These answers miss a trick as regards MS Word & .odt.
MS Word records a .docx file's word count whenever it is saved. A .docx file is simply a zip file. Accessing the "Words" (= word count) property therein is simple and can be done with modules from the standard library:
import zipfile
import xml.etree.ElementTree as ET
total_word_count = 0
for docx_file_path in docx_file_paths:
zin = zipfile.ZipFile(docx_file_path)
for item in zin.infolist():
if item.filename == 'docProps/app.xml':
buffer = zin.read(item.filename)
root = ET.fromstring(buffer.decode('utf-8'))
for child in root:
if child.tag.endswith('Words'):
print(f'{docx_file_path} word count {child.text}')
total_word_count += int(child.text)
print(f'total word count all files {total_word_count}')
Pros and cons: the main pro is that, for most files, this is going to be far faster than anything else.
The main con is that you're stuck with the various idiosyncracies of MS Word's counting methods: I am not particularly interested in the details but I know that these have changed over the versions (e.g. words in text boxes may or may not be included). However, the same sort of complications apply if you choose to pick apart and parse the entire text content of a .docx file. The various available modules, e.g. python-docx, seem to do a pretty good job, but in my experience none is perfect.
If you actually extract and parse, by yourself, the content.xml file inside a .docx file, you begin to realise that there are some daunting complexities involved.
.odt files
again, these are zip files, and again a similar property is found in meta.xml. I just created and unzipped one such file and meta.xml in it looks like this:
<?xml version="1.0" encoding="UTF-8"?>
<office:document-meta xmlns:office="urn:oasis:names:tc:opendocument:xmlns:office:1.0" xmlns:ooo="http://openoffice.org/2004/office" xmlns:xlink="http://www.w3.org/1999/xlink" xmlns:dc="http://purl.org/dc/elements/1.1/" xmlns:meta="urn:oasis:names:tc:opendocument:xmlns:meta:1.0" xmlns:grddl="http://www.w3.org/2003/g/data-view#" office:version="1.3">
<office:meta>
<meta:creation-date>2023-06-11T18:25:09.898000000</meta:creation-date>
<dc:date>2023-06-11T18:25:21.656000000</dc:date>
<meta:editing-duration>PT11S</meta:editing-duration>
<meta:editing-cycles>1</meta:editing-cycles>
<meta:document-statistic meta:table-count="0" meta:image-count="0" meta:object-count="0" meta:page-count="1" meta:paragraph-count="1" meta:word-count="2" meta:character-count="12" meta:non-whitespace-character-count="11"/>
<meta:generator>LibreOffice/7.4.6.2$Windows_X86_64 LibreOffice_project/5b1f5509c2decdade7fda905e3e1429a67acd63d</meta:generator>
</office:meta>
</office:document-meta>
Thus you need to look at root['office:meta']['meta:document-statistic']

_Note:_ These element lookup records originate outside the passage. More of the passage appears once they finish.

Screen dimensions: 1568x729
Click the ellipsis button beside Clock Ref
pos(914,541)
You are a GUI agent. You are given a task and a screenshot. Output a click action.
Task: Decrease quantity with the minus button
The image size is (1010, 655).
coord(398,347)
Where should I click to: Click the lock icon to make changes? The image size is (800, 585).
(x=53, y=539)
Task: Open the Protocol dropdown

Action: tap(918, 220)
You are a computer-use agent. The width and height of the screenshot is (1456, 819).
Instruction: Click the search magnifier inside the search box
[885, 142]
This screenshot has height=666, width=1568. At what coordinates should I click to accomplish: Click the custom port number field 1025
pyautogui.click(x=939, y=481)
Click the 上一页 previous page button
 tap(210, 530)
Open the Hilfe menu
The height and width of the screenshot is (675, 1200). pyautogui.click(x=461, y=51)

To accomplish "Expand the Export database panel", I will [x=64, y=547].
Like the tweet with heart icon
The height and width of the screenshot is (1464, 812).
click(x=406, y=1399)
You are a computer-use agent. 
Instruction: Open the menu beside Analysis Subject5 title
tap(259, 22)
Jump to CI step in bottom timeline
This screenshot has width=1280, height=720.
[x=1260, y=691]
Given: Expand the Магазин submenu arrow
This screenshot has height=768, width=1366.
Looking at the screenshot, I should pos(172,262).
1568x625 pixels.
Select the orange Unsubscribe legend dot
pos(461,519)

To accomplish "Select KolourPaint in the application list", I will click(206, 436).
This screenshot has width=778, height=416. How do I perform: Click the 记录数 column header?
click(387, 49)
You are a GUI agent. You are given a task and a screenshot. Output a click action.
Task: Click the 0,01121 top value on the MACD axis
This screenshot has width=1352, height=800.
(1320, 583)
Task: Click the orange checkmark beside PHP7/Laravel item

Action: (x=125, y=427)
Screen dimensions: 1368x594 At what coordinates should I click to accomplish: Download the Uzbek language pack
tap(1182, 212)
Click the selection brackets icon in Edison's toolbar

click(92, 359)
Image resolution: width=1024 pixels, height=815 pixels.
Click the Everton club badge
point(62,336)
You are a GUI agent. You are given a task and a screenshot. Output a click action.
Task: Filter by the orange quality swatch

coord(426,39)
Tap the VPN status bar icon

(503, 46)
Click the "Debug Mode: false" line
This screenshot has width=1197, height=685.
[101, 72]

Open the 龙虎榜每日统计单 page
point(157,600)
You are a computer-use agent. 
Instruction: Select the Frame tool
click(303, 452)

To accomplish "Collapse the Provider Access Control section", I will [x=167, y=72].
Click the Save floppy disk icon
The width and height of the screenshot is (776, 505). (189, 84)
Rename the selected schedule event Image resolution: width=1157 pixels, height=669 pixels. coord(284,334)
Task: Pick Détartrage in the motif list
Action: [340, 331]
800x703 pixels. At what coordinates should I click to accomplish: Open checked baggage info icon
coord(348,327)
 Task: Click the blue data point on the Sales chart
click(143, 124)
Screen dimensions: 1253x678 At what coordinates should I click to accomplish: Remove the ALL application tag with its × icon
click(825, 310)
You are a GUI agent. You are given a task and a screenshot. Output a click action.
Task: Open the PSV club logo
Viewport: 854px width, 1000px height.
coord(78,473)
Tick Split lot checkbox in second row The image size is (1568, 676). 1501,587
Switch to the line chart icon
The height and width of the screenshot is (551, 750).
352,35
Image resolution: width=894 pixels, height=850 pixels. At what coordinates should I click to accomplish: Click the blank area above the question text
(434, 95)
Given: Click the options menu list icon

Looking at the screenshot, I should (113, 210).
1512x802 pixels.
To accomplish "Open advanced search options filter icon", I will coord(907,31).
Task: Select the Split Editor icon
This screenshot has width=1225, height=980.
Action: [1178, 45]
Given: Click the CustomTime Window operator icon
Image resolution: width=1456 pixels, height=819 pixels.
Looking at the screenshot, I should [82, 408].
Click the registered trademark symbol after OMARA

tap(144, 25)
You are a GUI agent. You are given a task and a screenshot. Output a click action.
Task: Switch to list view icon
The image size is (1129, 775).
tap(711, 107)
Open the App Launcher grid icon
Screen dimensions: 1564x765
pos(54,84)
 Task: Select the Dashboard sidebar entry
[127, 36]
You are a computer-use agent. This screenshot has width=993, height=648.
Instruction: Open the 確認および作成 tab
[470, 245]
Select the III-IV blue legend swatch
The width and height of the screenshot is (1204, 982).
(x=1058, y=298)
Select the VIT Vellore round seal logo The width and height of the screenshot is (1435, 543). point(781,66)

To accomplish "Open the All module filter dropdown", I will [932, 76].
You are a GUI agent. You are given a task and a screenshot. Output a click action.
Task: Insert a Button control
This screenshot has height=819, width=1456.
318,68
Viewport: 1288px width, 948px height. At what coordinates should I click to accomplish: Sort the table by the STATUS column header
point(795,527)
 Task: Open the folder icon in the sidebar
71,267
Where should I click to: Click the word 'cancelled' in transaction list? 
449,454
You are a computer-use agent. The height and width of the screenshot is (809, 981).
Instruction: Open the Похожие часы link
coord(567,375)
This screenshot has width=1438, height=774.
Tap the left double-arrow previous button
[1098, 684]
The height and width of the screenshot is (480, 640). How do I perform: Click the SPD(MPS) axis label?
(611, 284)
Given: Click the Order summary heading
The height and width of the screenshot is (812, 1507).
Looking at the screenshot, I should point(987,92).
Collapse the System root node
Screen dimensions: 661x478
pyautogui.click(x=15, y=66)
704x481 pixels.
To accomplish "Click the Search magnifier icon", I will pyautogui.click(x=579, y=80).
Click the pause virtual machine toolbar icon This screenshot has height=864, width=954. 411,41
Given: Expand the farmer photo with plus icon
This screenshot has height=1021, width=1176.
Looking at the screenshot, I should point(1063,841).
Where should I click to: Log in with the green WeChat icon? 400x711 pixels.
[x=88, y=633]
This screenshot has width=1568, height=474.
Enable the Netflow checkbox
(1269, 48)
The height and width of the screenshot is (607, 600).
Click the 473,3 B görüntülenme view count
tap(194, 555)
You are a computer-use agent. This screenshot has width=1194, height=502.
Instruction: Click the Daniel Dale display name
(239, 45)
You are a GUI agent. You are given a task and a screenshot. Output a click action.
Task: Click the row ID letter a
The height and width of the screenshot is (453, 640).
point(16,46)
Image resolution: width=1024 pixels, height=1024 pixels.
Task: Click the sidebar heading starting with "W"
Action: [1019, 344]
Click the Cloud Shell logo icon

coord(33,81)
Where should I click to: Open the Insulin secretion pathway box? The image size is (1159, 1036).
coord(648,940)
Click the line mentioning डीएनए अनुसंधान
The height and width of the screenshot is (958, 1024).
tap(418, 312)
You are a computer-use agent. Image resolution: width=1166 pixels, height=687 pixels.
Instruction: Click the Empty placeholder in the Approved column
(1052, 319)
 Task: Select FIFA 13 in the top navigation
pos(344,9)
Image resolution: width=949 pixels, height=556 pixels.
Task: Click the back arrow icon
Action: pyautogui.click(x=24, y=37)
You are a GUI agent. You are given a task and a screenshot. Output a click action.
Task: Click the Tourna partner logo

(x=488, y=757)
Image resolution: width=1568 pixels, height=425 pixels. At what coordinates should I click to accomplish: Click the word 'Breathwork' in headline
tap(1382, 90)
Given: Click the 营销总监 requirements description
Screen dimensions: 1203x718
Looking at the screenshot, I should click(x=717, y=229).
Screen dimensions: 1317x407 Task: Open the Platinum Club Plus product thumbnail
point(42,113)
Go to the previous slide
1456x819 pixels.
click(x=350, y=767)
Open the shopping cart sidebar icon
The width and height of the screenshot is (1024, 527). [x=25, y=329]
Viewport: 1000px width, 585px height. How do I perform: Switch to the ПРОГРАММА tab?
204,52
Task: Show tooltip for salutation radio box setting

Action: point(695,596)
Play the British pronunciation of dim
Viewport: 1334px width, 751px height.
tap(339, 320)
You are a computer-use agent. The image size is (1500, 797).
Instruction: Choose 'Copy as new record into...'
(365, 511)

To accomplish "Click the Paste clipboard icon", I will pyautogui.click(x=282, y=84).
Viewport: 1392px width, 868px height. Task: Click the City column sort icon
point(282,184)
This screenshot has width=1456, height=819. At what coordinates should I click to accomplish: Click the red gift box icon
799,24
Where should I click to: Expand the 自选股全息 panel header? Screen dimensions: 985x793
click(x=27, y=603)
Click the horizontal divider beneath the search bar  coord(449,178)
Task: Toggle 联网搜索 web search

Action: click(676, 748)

, attribute meta:word-count
.
I don't know about PDF: they may well require brute force counting. Pypdf2 looks the way to go: the simplest way would be to convert to txt and count that way. I have no idea what might be missed out.
And a scanned PDF, for example, may be hundreds of pages long but be said to contain "0 words". Or indeed there may be scanned text interspersed with bona fide text content...